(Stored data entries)
----

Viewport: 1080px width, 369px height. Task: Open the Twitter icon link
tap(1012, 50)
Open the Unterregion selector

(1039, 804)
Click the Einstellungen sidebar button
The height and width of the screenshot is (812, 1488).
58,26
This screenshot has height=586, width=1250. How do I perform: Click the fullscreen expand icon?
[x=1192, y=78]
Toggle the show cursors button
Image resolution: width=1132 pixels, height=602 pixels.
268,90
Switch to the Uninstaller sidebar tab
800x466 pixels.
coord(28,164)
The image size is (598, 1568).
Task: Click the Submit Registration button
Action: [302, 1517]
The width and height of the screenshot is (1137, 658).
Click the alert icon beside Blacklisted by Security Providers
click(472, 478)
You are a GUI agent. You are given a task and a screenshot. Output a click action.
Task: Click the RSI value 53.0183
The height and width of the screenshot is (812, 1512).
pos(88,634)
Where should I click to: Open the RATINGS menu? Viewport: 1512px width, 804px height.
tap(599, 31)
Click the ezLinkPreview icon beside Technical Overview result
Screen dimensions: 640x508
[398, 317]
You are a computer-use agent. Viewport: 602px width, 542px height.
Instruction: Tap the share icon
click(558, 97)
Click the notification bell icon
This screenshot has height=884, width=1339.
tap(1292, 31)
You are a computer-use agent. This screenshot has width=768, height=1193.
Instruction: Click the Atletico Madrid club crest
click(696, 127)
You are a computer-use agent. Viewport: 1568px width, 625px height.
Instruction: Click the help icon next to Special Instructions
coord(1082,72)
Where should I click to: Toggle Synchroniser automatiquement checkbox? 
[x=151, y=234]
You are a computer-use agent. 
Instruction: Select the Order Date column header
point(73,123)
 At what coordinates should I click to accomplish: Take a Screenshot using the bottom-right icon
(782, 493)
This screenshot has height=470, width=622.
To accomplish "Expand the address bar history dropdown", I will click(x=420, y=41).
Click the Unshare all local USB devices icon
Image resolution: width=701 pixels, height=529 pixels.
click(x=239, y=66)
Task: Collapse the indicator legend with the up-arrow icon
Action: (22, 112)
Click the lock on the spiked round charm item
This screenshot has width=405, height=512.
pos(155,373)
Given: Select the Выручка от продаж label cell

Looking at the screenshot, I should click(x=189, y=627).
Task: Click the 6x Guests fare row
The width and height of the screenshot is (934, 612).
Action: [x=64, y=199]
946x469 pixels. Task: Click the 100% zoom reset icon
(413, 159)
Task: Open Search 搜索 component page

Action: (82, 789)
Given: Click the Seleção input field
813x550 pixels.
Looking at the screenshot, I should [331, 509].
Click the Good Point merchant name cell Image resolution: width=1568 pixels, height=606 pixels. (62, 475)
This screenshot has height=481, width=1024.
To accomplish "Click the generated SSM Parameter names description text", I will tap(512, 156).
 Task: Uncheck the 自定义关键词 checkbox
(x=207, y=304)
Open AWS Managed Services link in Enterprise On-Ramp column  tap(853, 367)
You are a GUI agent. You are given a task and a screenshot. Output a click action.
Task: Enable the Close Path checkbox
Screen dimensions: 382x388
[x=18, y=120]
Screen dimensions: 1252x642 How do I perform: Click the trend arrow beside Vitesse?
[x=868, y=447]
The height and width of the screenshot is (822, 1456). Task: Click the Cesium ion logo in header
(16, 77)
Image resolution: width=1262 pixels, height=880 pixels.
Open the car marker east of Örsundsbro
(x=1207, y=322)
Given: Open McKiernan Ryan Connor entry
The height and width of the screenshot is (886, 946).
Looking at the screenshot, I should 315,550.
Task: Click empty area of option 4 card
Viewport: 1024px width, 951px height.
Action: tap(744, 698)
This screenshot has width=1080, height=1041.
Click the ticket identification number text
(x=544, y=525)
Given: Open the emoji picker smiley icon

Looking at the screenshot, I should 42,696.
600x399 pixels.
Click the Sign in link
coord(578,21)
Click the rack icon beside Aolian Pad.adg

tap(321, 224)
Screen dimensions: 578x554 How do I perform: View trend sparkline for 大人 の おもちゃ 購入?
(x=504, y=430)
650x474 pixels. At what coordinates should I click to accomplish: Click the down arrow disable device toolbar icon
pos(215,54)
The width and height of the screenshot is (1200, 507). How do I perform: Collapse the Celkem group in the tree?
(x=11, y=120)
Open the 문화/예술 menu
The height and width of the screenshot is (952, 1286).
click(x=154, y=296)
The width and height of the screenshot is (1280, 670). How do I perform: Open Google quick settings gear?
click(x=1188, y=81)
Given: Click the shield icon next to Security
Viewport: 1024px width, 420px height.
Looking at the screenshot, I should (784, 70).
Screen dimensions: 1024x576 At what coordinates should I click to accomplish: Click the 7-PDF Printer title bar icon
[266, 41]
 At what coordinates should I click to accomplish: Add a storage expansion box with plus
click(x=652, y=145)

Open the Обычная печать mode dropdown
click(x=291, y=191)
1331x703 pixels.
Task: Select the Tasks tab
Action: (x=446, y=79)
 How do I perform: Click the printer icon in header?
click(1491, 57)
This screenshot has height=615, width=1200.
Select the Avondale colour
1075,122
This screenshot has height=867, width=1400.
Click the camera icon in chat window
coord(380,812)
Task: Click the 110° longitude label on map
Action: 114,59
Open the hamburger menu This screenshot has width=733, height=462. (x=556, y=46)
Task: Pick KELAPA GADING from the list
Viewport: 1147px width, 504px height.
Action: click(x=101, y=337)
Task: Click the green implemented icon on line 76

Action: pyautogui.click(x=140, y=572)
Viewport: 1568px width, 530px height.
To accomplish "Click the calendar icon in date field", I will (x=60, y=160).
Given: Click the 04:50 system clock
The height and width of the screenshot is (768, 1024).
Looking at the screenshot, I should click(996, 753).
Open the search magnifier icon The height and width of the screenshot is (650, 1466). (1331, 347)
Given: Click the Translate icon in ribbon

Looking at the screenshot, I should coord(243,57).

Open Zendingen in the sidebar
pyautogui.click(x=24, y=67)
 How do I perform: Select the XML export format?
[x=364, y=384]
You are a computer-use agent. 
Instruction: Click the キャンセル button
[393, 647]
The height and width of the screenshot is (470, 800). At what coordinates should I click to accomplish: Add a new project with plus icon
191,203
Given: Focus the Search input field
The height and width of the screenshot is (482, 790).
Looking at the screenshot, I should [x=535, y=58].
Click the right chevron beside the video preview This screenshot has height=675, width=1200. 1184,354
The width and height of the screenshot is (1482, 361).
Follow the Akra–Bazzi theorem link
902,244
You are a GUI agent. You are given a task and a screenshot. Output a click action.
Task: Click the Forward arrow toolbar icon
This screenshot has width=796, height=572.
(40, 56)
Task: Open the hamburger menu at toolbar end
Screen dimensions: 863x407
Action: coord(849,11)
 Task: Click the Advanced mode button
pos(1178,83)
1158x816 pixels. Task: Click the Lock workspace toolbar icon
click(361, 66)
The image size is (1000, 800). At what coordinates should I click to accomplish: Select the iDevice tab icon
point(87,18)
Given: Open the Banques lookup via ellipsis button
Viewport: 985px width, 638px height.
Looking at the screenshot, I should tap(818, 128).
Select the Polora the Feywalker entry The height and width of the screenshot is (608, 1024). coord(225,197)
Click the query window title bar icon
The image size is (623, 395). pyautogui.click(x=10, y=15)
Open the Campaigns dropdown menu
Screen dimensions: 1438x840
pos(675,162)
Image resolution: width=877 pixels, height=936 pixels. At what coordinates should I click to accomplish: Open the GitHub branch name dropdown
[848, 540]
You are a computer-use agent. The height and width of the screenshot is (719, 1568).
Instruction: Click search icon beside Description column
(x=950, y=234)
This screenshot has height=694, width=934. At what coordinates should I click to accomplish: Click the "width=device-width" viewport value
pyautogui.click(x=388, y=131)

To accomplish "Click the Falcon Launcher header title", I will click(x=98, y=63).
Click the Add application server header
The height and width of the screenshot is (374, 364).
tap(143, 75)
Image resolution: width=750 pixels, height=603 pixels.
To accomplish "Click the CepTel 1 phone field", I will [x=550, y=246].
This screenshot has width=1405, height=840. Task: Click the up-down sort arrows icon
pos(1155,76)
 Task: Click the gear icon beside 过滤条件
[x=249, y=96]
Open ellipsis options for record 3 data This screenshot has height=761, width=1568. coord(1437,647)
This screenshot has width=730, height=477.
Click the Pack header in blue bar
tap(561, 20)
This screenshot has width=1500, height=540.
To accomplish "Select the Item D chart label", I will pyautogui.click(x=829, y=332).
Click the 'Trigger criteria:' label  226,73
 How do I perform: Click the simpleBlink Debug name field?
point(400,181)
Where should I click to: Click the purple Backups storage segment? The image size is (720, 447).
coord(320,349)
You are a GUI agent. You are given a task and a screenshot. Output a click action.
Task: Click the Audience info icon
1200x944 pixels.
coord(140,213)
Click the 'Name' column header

----

What you need to do:
In the entries above, one line contains "How do I perform: Click the printer" and another contains "Given: Focus the Search input field". Reproduce exactly those two lines and the lines between them, nothing else.

Output for this task:
 How do I perform: Click the printer icon in header?
click(1491, 57)
This screenshot has height=615, width=1200.
Select the Avondale colour
1075,122
This screenshot has height=867, width=1400.
Click the camera icon in chat window
coord(380,812)
Task: Click the 110° longitude label on map
Action: 114,59
Open the hamburger menu This screenshot has width=733, height=462. (x=556, y=46)
Task: Pick KELAPA GADING from the list
Viewport: 1147px width, 504px height.
Action: click(x=101, y=337)
Task: Click the green implemented icon on line 76

Action: pyautogui.click(x=140, y=572)
Viewport: 1568px width, 530px height.
To accomplish "Click the calendar icon in date field", I will (x=60, y=160).
Given: Click the 04:50 system clock
The height and width of the screenshot is (768, 1024).
Looking at the screenshot, I should click(996, 753).
Open the search magnifier icon The height and width of the screenshot is (650, 1466). (1331, 347)
Given: Click the Translate icon in ribbon

Looking at the screenshot, I should coord(243,57).

Open Zendingen in the sidebar
pyautogui.click(x=24, y=67)
 How do I perform: Select the XML export format?
[x=364, y=384]
You are a computer-use agent. 
Instruction: Click the キャンセル button
[393, 647]
The height and width of the screenshot is (470, 800). At what coordinates should I click to accomplish: Add a new project with plus icon
191,203
Given: Focus the Search input field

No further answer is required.